## INFORMATION SHOWN
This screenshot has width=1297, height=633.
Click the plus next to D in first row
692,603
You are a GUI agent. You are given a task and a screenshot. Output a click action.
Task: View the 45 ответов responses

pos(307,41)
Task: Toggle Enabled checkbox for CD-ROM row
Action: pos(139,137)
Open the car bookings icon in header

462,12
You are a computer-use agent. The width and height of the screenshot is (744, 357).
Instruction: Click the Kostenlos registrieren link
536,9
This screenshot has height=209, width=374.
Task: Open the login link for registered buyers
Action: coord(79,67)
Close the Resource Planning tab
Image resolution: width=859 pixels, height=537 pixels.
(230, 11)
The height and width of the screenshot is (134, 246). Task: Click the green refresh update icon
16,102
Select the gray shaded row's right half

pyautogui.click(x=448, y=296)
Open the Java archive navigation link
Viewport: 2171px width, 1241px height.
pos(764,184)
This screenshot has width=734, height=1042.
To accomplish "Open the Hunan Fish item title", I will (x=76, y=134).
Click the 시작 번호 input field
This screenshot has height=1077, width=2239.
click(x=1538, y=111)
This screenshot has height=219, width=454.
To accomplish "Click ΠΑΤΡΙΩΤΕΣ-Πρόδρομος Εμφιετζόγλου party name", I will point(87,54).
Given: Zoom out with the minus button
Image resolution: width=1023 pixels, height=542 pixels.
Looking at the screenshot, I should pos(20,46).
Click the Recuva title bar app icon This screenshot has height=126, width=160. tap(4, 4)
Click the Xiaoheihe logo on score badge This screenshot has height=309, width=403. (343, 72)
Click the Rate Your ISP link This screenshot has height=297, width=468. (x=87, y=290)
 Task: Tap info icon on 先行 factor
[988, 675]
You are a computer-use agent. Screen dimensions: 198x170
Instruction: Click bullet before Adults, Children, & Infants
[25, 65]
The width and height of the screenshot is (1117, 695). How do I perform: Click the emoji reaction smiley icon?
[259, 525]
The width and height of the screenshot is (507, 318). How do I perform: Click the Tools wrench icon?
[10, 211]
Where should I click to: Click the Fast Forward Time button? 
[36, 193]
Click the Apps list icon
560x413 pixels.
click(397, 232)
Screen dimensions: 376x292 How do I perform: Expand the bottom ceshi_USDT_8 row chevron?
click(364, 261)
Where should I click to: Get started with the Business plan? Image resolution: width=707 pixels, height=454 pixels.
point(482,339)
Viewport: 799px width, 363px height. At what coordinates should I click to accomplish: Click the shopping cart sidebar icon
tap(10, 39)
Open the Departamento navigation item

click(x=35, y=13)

## ABOUT THIS TASK
Check each line of the records for the word "agent", and show the lines that contain it.

## YOUR RESPONSE
You are a GUI agent. You are given a task and a screenshot. Output a click action.
You are a computer-use agent. The width and height of the screenshot is (744, 357).
You are a computer-use agent. Screen dimensions: 198x170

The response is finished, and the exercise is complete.